Written by Anna Vorhes
Born
May 10, 1910 in Atlanta, Georgia
Died
May 28, 1981 in Durham, North Carolina
Composed
Began in 1942, with the orchestral version following in 1946
Premiere
The small jazz ensemble premiered on December 21, 1945, with various technical difficulties including the conductor losing a page of the score. In June 1946 at Carnegie Hall. An orchestra of seventy performed the work
Instrumentation
one flute, one oboe, one clarinet, one bassoon, one French horn, one trumpet, one trombone, four percussion, one piano, ten violin I, eight violin II, six viola, six cello, four upright bass
Duration
6 minutes
Something to listen for
The jazz idiom was very natural for Williams as she had been an active performer since she was very young. More surprising is her interest in and imitation of the music of Paul Hindemith, Igor Stravinsky, and Arnold Schoenberg. As she composed this twelve movement suite, Williams drew on all the musical influences around her. Originally for a much smaller combo of jazz musicians, as the orchestral version evolved, Williams used many other instruments to create an even more interesting work. According to contemporary reports, some of the improvisatory nature of this was confusing to the first musicians asked to perform this. That isn't apparent in performances of the work today.
Program Notes
Mary Lou Williams was born Mary Elfrieda Scruggs. Her earliest years were spent on her mother's lap during church services, where her mother served as pianist and organist. The family moved to Pittsburgh in 1915, and Mary Lou was exposed to touring jazz bands in addition to sacred music. Her stepfather, Fletcher Burely, bought her a piano so she could hone her developing skills, beginning by age 12 sitting in with touring bands, she gained a reputation as "The Little Piano Girl of East Liberty." She married saxophonist John Williams in 1926 and they moved to Oklahoma. In the 1930s and 1940s she not only performed but wrote arrangements for jazz bands. Earl Hines, Benny Goodman, and Duke Ellington all used and praised her arrangements.

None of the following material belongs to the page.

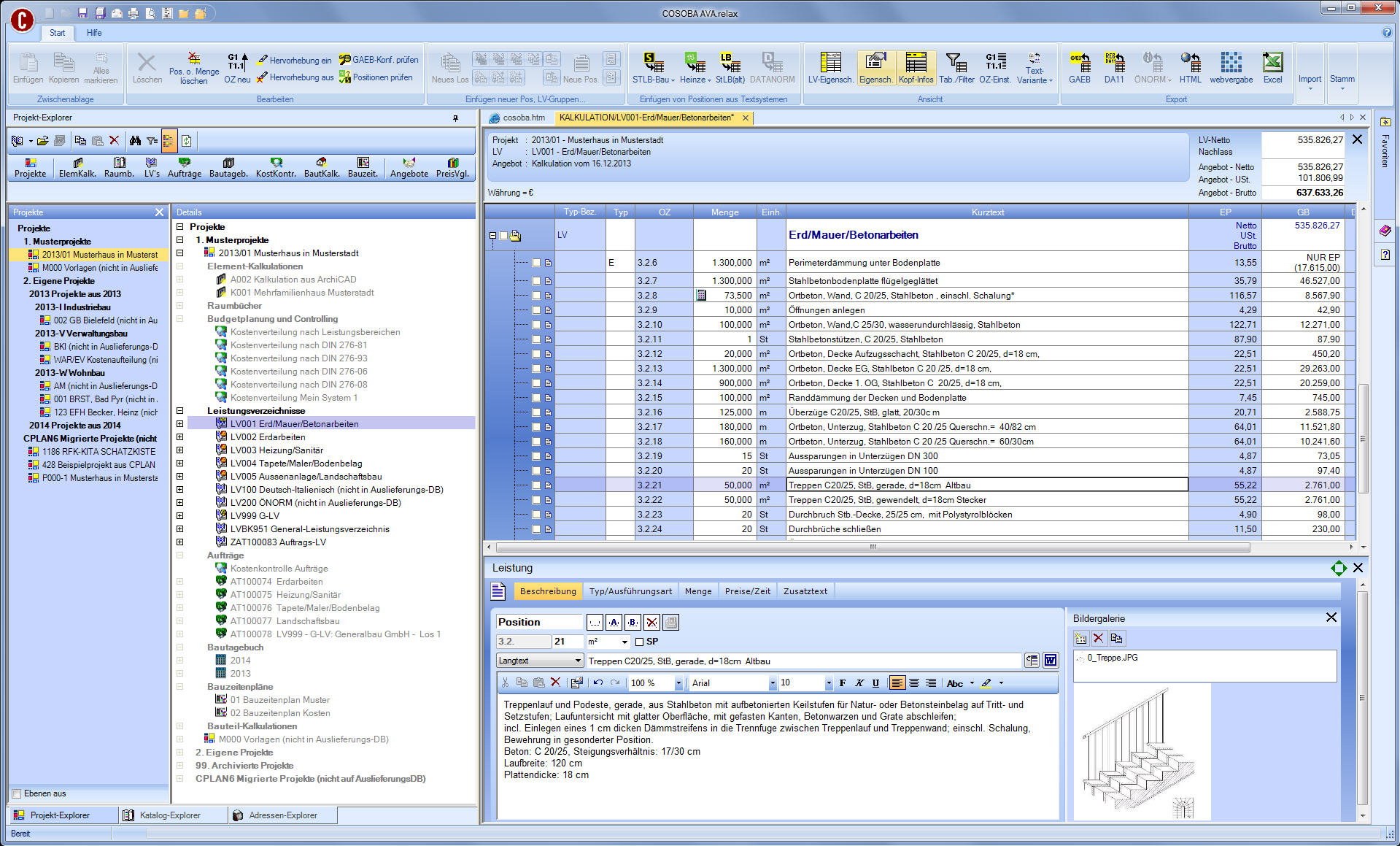Switch to the Preise/Zeit tab
1400x846 pixels.
747,591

The Zodiac Suite was conceived when a bandmate loaned Williams a book on astrology. The composition developed as a picture of various friends and acquaintances and their respective signs. We will hear Scorpio "creative, intense, and passionate" with "a strong and forceful pattern", depicting dancer Katherine Dunham, and Sagittarius music in a "triumphant and varied mood" for "those who are usually successful, noble, and magnanimous", depicting pianist Eddie Haywood.

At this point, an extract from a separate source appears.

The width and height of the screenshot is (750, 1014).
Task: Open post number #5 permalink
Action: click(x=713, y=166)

Katherine Dunham was a dancer with a strong interest in ethnic dance and connections to anthropology. Dunham used her own degree in anthropology earned at the University of Chicago and the grants she received through the Rosenwald Fund to explore the dances of Africa, the Caribbean, South America and African American experiences. It's not hard to imagine modern dance as we listen to William's music.
Eddie Haywood was a jazz pianist who sometimes accompanies Billie Holiday. In 1947, he suffered a partial paralysis which he worked through and was able to go back to performing in 1951. His own composition Canadian Sunset earned the number two spot on the Billboard charts.

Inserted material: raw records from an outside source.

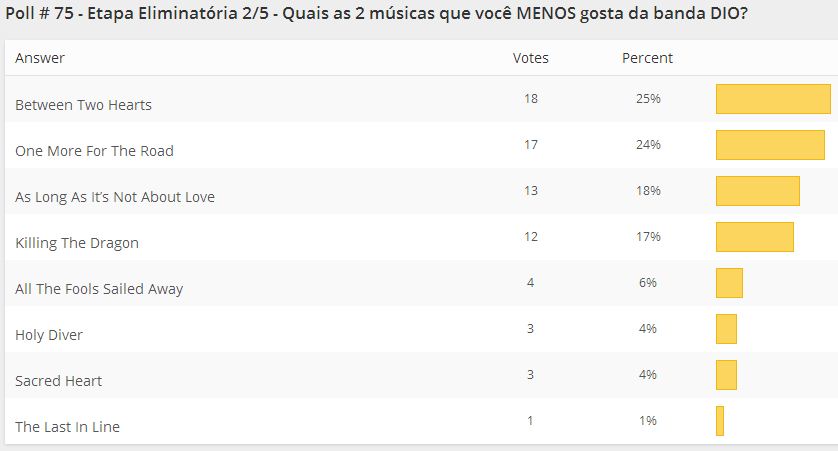Select the 'Killing The Dragon' answer text
This screenshot has height=451, width=838.
click(77, 243)
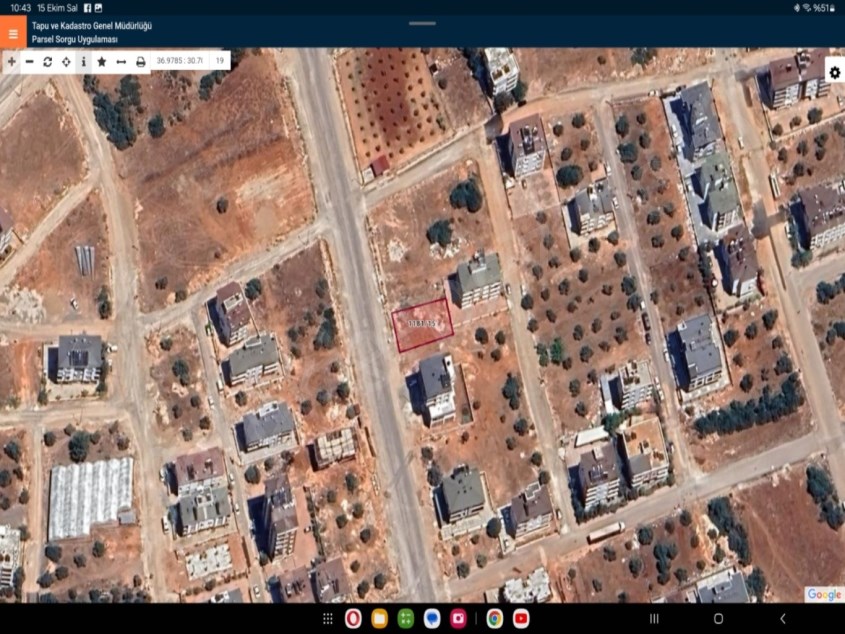Open favorites with the star icon
Viewport: 845px width, 634px height.
pos(101,62)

Mary Lou Williams never found financial security. She walked off the stage at Paris nightclub le Boeuf sur le Toit, exhausted, in 1954, and spent the next three years away from the jazz scene. (Interestingly, le Boeuf sur le Toit was a club Darius Milhaud frequented often to hear the jazz that so intrigued him.)
Williams became a Catholic in 1957 and spent much of the rest of her career writing service music. She wrote a number of jazz masses, including one commissioned by the Vatican, The Mass for Peace and Justice in 1969. The following year she rescored and expanded the mass and retitled it Mary Lou's Mass. In 1975, that mass was performed at St. Patrick's Cathedral in New York, the first time on record that jazz had been performed there.